» **Textauszug**
——

Wir kaufen nicht bei .....
Die Geschichte wiederholt sich, sie wird nicht neu. Die Täter und Opfer wechseln, das Prinzip bleibt gleich. Der behauptete Fortschritt der Gesellschaft ist eine Illusion, es gab ihn nicht und wird ihn nie geben.
Mephisto zitiert ja nicht umsonst meist die alte Literatur, da eigentlich nichts Neues da ist, die Aussagen der jahrtausendalten Schmöker sind weiterhin aktuell und zutreffend.
Wir können uns daher verabschieden von der Annahme, dass Bildung, Information, Wohlstand, soziale Einstellungen der Menschen, die Emanizipierung von früheren starren Kulturregeln usw. uns eine wirklich bessere Gesellschaft beschert und und bringt.
Es mögen einige, vielleicht auch mehr sich berufen fühlen, dem zu widerstreben und zu opponieren. Man ist ja auch selbst dazu versucht. Aber letztlich ist das wie 1933 und all den früheren Knickpunkten der Geschichte umsonst und unnütz.
Die richtige Strategie ist m.E. tatsächlich nur individuell. Wie komme ich persönlich am Besten durch diese Zeit und wann ist es Zeit, möglichst viel Land zwischen den kommenden tyrannischen Systemen und mich zu bringen? Oder kann ich mich gut genug klein und verdeckt halten, um das in meinem lokalen Bunker/Burgsystem zu überdauern?
Wer nicht Teil der Masse ist, evtl. zu einer möglicherweise angreifbaren Gruppe gehört (wegen seiner Einstellung, Glaube, Herkunft, Rasse ....) sollte das nun konkreter abwägen und prüfen. Das Zeitfenster 1933 betrug weniger als 6 Jahre mit Hitlers Machtantritt. Ob wir so deutliche Umsturzzeichen bekommen weiß heute keiner. Eher scheint mir es wie ein Hinübergleiten sein, ein ständiges Transformieren von allem, so dass man nur mit größerem Abstand die täglichen Veränderungen merkt.

——

» **Vorliegendes Material**
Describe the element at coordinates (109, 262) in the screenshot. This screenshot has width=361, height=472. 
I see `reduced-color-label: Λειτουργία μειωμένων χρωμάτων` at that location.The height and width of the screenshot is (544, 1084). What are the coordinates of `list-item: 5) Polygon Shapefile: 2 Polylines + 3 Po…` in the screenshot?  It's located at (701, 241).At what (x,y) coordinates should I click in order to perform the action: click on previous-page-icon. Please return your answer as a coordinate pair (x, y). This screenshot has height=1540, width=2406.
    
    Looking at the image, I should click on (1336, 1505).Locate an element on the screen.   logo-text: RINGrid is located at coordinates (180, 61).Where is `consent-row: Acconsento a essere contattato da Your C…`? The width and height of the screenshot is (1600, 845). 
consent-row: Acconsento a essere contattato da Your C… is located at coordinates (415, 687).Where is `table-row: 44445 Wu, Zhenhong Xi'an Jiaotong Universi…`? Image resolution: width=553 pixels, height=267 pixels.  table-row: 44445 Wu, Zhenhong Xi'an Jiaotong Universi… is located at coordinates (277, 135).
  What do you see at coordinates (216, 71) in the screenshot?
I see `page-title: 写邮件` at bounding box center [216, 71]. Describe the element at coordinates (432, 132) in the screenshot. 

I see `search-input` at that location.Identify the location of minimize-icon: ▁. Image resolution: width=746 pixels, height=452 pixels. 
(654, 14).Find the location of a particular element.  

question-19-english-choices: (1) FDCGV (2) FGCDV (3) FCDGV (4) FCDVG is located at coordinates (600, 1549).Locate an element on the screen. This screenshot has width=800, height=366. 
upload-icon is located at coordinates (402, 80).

——

» **Deine Aufgabe**
Schreibe aus dem Textauszug wortgetreu die Stelle ab, die mit „Die Geschichte wiederholt“ beginnt und bis einschließlich „und und bringt.“ reicht. Das Material steht für sich und gehört nicht zum Text.

» **Lösung**
Die Geschichte wiederholt sich, sie wird nicht neu. Die Täter und Opfer wechseln, das Prinzip bleibt gleich. Der behauptete Fortschritt der Gesellschaft ist eine Illusion, es gab ihn nicht und wird ihn nie geben.
Mephisto zitiert ja nicht umsonst meist die alte Literatur, da eigentlich nichts Neues da ist, die Aussagen der jahrtausendalten Schmöker sind weiterhin aktuell und zutreffend.
Wir können uns daher verabschieden von der Annahme, dass Bildung, Information, Wohlstand, soziale Einstellungen der Menschen, die Emanizipierung von früheren starren Kulturregeln usw. uns eine wirklich bessere Gesellschaft beschert und und bringt.